Collected data entries
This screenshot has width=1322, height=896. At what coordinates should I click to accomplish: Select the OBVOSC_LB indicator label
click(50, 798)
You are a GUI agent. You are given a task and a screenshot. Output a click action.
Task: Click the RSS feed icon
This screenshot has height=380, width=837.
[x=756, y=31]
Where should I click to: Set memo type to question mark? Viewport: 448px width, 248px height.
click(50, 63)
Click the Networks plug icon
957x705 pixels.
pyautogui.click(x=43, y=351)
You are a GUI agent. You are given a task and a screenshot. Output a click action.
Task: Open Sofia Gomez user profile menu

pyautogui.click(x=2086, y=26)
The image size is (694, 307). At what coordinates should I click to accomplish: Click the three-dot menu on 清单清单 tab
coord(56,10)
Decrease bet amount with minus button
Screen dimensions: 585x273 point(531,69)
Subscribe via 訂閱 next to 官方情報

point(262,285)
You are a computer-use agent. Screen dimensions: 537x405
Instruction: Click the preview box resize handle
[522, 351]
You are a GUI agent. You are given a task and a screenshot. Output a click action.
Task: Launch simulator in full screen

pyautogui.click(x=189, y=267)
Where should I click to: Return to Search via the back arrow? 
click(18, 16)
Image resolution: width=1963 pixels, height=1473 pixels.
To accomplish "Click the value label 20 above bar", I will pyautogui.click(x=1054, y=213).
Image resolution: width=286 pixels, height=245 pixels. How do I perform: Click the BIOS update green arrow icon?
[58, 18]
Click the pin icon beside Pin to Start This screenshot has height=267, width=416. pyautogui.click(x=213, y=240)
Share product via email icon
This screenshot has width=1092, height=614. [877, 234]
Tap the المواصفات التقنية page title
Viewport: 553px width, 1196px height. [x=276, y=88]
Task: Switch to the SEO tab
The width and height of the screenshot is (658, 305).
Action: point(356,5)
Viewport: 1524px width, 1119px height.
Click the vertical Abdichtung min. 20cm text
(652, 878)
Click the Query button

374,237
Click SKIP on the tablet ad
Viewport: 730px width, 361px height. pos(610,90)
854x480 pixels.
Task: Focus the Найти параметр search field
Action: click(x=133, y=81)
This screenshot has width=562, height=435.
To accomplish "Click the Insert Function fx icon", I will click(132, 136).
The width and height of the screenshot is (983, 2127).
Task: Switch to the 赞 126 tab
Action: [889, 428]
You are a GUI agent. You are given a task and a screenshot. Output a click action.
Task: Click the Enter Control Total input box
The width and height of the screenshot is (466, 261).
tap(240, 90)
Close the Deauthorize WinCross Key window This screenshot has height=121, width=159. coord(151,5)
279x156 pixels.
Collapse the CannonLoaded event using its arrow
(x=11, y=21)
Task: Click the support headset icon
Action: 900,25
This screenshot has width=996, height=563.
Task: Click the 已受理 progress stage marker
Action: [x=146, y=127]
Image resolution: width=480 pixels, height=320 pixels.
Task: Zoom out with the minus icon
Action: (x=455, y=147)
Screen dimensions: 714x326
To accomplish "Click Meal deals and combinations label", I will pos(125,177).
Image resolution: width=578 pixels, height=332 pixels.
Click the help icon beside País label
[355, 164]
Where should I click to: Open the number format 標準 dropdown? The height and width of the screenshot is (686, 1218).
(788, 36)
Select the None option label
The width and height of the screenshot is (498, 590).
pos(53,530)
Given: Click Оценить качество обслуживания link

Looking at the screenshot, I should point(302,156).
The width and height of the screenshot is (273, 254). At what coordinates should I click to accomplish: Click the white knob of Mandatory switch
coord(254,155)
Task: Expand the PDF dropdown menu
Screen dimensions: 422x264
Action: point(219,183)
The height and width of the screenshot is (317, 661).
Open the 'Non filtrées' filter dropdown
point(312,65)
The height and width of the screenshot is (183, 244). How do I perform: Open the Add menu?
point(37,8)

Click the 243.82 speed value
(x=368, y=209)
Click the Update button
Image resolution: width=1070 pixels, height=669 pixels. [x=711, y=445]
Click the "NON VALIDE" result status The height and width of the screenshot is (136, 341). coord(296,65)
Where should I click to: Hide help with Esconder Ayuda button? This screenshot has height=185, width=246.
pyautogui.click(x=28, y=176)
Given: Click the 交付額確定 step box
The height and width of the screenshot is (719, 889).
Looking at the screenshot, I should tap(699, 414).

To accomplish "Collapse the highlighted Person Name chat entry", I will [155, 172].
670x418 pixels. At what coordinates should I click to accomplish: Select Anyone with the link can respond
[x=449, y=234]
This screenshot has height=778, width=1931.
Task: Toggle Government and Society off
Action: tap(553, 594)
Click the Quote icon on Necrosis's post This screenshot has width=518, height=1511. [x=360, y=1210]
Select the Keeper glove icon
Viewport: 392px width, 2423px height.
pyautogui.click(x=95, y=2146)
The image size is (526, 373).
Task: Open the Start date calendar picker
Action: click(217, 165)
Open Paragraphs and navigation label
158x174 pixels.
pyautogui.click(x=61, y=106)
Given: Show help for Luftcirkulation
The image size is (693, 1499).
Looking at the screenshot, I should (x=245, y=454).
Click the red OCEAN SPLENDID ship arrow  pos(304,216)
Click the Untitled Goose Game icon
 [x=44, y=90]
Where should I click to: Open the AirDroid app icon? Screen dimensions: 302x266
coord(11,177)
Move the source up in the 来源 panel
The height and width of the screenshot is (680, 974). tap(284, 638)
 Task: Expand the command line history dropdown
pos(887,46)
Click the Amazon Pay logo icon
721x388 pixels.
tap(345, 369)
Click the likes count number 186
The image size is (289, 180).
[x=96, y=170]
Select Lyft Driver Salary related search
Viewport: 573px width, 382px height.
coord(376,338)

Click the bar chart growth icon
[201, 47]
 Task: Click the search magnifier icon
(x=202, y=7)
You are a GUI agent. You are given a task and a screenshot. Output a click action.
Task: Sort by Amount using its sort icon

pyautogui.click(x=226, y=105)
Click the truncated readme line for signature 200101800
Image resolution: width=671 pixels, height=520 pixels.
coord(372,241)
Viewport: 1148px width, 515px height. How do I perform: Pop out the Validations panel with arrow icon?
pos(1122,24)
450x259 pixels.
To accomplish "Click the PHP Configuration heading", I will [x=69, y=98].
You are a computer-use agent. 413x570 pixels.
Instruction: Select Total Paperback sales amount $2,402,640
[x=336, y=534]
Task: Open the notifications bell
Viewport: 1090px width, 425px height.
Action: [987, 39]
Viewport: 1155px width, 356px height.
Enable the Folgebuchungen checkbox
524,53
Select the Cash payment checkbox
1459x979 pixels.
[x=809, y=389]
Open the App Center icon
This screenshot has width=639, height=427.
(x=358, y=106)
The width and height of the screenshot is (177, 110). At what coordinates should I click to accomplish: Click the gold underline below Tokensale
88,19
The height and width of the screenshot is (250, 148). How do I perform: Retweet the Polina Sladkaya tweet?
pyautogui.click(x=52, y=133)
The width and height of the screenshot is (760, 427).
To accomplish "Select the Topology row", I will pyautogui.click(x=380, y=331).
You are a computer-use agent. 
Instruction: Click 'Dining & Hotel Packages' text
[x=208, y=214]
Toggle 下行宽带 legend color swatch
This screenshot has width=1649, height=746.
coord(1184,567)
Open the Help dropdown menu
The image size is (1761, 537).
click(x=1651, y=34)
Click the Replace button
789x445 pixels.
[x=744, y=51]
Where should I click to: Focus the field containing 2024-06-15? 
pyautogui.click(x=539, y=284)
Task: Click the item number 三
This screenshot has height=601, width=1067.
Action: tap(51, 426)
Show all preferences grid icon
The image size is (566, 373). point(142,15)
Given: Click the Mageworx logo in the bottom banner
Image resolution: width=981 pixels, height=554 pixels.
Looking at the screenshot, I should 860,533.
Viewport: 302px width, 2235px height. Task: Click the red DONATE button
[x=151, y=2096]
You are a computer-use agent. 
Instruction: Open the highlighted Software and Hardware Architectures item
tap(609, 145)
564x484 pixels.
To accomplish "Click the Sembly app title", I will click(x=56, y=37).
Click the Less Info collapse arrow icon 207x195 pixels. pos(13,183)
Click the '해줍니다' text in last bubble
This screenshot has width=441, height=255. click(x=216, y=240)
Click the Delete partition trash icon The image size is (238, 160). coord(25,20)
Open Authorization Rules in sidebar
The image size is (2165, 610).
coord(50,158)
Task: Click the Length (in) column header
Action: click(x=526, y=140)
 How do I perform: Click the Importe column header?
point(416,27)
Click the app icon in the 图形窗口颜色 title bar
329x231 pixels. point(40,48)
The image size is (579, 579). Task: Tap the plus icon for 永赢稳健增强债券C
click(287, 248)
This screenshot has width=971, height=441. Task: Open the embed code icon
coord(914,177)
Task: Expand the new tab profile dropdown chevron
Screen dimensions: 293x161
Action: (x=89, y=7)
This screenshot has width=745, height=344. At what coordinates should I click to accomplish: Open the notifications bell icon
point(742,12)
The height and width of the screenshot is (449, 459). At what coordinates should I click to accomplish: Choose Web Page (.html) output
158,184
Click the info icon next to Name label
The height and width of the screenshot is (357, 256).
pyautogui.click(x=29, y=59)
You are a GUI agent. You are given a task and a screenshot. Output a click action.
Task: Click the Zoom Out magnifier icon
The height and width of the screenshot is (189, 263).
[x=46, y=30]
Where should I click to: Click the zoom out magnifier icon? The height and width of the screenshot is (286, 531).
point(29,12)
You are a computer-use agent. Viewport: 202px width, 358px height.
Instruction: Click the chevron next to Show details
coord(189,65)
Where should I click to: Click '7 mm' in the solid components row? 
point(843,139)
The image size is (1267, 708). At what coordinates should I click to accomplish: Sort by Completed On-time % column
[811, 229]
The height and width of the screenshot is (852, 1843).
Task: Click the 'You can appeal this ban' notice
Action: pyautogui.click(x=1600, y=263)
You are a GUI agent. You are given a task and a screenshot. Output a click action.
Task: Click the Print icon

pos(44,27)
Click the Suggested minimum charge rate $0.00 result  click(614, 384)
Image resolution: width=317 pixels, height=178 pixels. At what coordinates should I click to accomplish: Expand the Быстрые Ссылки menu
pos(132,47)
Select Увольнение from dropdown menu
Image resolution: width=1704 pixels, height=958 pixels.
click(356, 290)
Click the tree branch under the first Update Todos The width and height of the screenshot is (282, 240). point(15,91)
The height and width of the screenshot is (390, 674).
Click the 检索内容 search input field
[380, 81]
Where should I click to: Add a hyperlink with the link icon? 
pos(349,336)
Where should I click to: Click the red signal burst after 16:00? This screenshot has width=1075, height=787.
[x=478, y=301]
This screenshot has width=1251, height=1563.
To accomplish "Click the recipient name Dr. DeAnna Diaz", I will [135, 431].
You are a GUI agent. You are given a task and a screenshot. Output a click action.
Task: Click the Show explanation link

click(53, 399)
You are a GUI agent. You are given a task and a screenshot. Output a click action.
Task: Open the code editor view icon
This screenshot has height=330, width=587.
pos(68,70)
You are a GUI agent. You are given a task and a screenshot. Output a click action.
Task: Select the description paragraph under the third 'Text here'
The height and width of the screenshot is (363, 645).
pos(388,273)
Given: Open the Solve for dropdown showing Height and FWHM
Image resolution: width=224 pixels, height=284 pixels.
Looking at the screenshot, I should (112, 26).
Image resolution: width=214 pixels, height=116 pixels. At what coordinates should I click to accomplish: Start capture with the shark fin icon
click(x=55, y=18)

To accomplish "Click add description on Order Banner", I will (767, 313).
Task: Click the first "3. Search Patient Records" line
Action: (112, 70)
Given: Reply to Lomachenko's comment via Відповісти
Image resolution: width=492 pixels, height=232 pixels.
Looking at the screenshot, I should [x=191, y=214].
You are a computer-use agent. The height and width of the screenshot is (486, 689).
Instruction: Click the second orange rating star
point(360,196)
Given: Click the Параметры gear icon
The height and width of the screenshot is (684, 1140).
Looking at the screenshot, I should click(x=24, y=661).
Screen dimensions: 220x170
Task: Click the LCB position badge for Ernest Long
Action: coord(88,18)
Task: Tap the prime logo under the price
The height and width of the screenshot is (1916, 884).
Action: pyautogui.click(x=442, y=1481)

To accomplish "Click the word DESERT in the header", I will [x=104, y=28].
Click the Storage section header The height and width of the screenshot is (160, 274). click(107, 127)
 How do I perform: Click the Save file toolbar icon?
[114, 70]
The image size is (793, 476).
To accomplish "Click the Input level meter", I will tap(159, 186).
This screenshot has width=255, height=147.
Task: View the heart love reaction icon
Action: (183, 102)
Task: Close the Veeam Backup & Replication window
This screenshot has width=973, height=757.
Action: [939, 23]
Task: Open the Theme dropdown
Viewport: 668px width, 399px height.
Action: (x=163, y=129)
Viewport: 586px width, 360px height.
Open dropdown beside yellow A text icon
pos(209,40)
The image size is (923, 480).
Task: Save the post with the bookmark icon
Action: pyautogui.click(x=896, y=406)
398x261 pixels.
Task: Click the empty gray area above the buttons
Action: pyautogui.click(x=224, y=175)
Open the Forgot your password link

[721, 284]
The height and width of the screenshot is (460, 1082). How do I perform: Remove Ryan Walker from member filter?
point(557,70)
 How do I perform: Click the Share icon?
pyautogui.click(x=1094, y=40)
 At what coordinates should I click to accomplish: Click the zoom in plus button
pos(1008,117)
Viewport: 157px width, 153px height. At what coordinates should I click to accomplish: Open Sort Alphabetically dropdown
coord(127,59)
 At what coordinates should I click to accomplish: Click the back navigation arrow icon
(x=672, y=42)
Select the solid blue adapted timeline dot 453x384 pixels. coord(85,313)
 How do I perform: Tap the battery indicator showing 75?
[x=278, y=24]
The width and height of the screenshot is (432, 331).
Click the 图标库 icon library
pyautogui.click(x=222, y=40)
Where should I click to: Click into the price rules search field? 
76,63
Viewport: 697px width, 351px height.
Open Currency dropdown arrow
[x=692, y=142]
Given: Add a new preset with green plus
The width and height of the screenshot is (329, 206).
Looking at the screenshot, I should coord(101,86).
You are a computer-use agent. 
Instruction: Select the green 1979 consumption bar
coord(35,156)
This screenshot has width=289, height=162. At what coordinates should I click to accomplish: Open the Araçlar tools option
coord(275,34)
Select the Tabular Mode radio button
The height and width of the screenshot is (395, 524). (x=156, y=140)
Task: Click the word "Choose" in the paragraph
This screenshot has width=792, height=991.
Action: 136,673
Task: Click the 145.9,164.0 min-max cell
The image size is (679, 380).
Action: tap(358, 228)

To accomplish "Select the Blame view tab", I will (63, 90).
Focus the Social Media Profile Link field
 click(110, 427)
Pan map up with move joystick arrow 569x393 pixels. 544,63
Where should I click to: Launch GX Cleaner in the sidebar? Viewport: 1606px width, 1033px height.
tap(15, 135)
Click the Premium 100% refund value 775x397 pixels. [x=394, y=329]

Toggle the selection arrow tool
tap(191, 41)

## REQUIRED WORK:
Return every line in the rows above that contains the word "from".

## RESULT BELOW:
Select Увольнение from dropdown menu
The height and width of the screenshot is (460, 1082). How do I perform: Remove Ryan Walker from member filter?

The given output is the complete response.